Pappas acknowledged losing about $900 a week for most of the nearly two years the Reader was printed, or nearly $100,000. While the partnership with 
Scagliotti was strong and the reception by readers overwhelmingly positive, the business community did not share their enthusiasm, he said.

"There was a disconnect there that is still a little befuddling to me," Pappas said.

Some local businesses felt that the nonprofit organization Revitalizing Waterbury did a sufficient job of marketing the town to tourists, while national advertisers found the community to be between the population centers of Burlington and Barre-Montpelier, Pappas said.

But mostly, he owned the failure to drum up local advertising support.

"We did not have boots on the ground there and were not raising the flag there on a long-term basis to build the relationships you need for ad support," he said.

The decision is unrelated to recent changes at the North Haverill, N.H.-based commercial printer Upper Valley Press that have affected the printing of some others papers in Vermont, Pappas said.

The weekly Journal Opinion in Bradford recently switched delivery from Wednesday to Thursday after parting ways with Upper Valley Press. The printer is shuttering one of its presses, which forced the Journal Opinion to shift to a Maine printer, that newspaper reported.



The Times Argus and its sister paper, the Rutland Herald, shifted their production away from Upper Valley Press last year and are now printed in Québec, while the three remaining Readers will continue to be printed in Elizabethtown, N.Y.

Pappas encouraged readers to continue to support the Roundabout news site. The final edition of the paper, due Friday, September 23, will feature hard news about the hiring of a new town manager and a retrospective of some of the best covers, Scagliotti said.

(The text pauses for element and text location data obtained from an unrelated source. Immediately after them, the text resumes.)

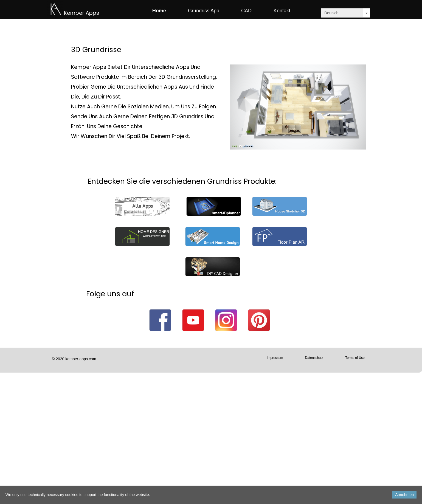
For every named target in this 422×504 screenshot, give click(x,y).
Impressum (275, 358)
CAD (246, 11)
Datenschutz (314, 358)
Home (159, 11)
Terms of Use (355, 358)
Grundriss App (204, 11)
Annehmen (404, 495)
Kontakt (282, 11)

“I got a little teary when I saw the cover, and I said ‘Oh, no! Is this the last print paper I work for?’” she said.

A recent surge in donations to the Roundabout was encouraging, and 
plans are afoot to build the site's advertising base, which it will need following the loss of the revenue from the Reader, she said .

Meanwhile, the Vermont Cynic, founded in 1883, has halted its print version twice before. The first time was the spring of 2020, when  the university switched to remote classes during the pandemic. It resumed in the fall, only to stop printing “for financial reasons and due to a lack of print readership,” the editors wrote.

Printing resumed again in the spring, but fewer and fewer copies were being picked up.

“We do not want to see our hard work accumulating in the depths of campus waste receptacles,” the editors wrote in a September 6 note to readers.

The staff has shifted its focus to the paper’s web presence and social media accounts, which will relieve them of the pressure to “fill the pages” and allow them to focus more on “quality over quantity.”

“There are innumerable opportunities for growth online, and we are excited to carry on the spirit of the Cynic’s journalistic tradition whilst keeping up with the times and meeting readers where they’re at,” they wrote.